# GIVEN TASK:
Reproduce the records word for word, from the line holding "Given: Open the DevTools Protocol link" through the final line of the records, inclusive, and omit the pictures.

[start of RECORDED DATA]

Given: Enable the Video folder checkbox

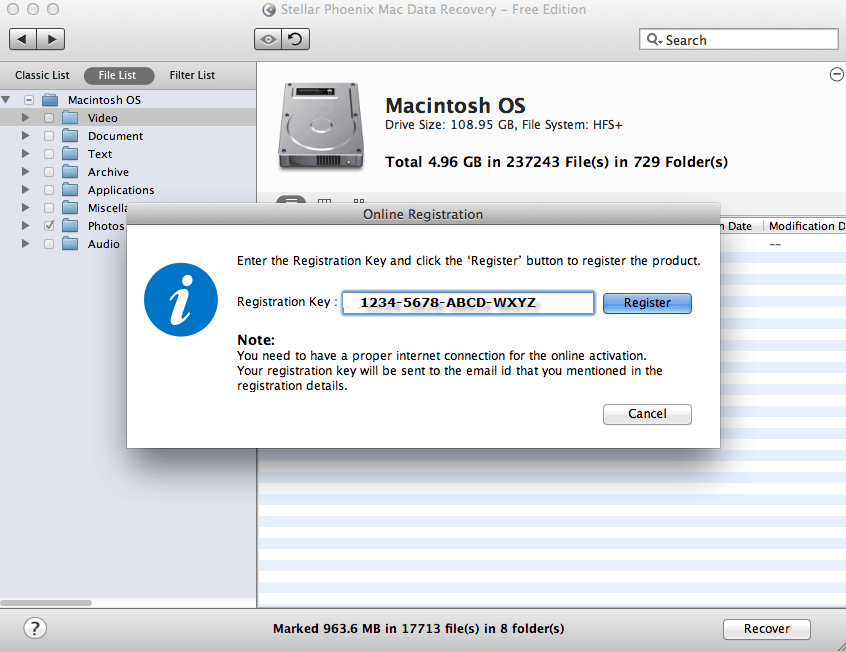Looking at the screenshot, I should click(x=49, y=118).
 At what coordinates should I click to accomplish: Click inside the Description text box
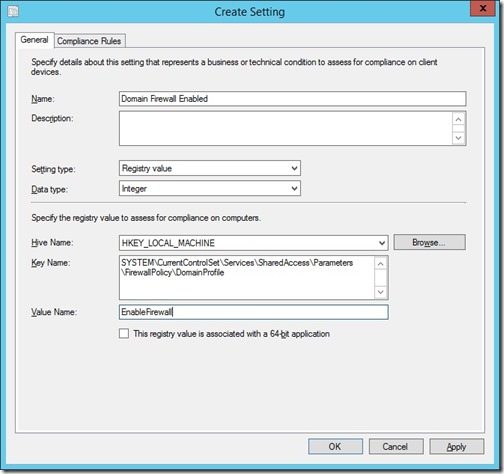tap(286, 128)
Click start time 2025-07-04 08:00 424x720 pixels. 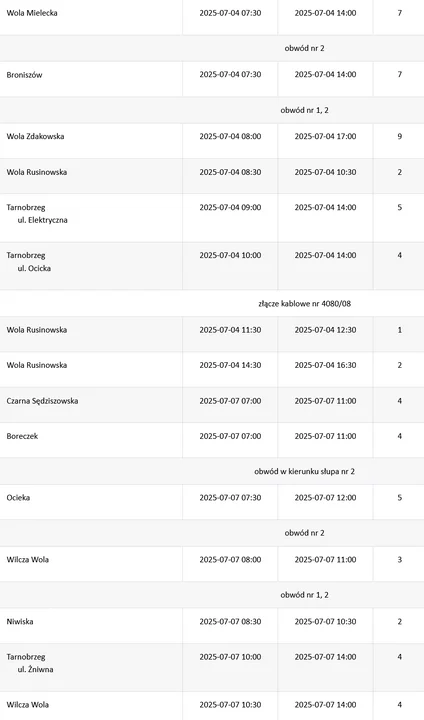tap(230, 136)
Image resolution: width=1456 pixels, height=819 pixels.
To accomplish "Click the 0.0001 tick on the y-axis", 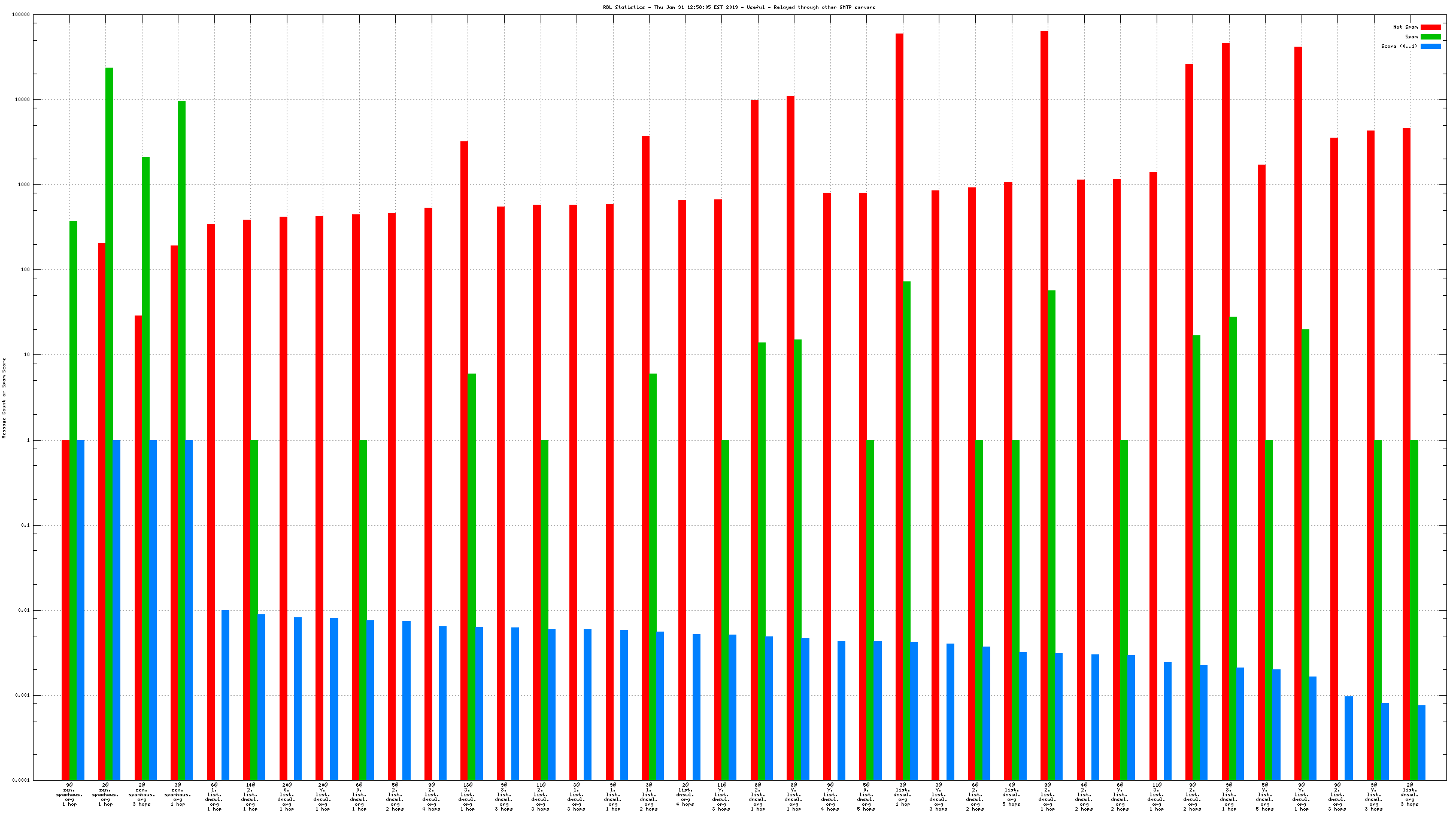I will tap(21, 780).
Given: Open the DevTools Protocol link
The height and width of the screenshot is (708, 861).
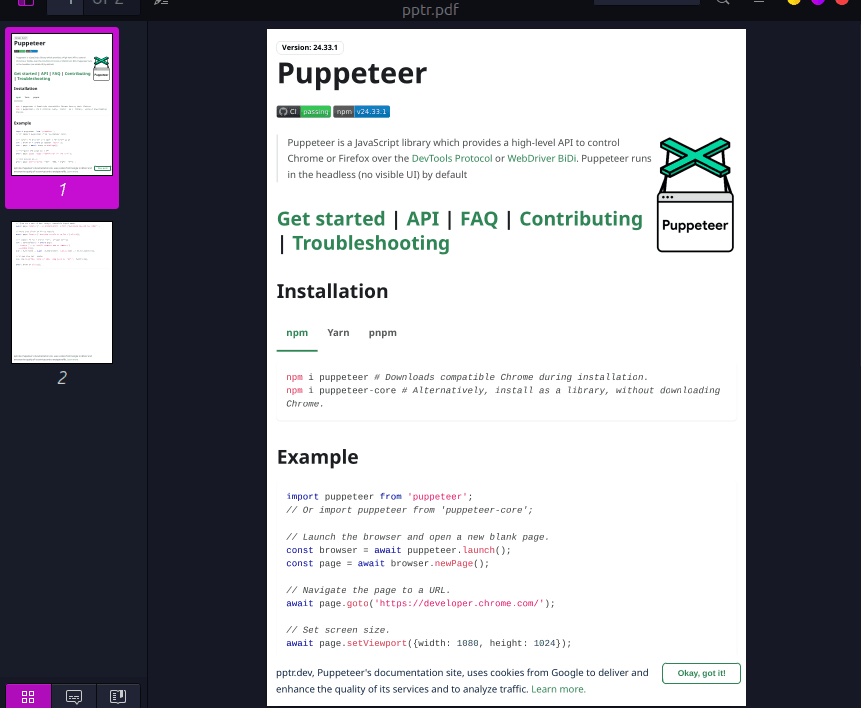Looking at the screenshot, I should [x=452, y=158].
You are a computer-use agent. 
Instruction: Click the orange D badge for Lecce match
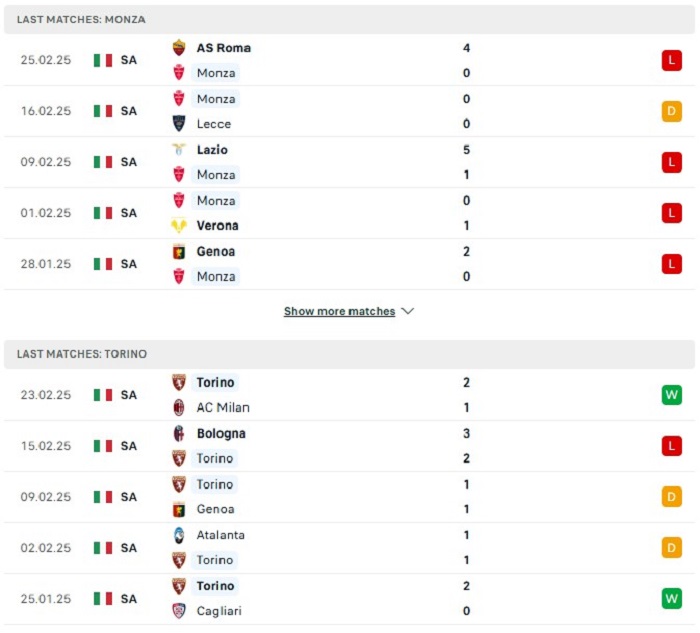click(671, 111)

[end of RECORDED DATA]

# RESULT:
Given: Open the DevTools Protocol link
The height and width of the screenshot is (708, 861).
Looking at the screenshot, I should [x=452, y=158].
You are a computer-use agent. 
Instruction: Click the orange D badge for Lecce match
click(671, 111)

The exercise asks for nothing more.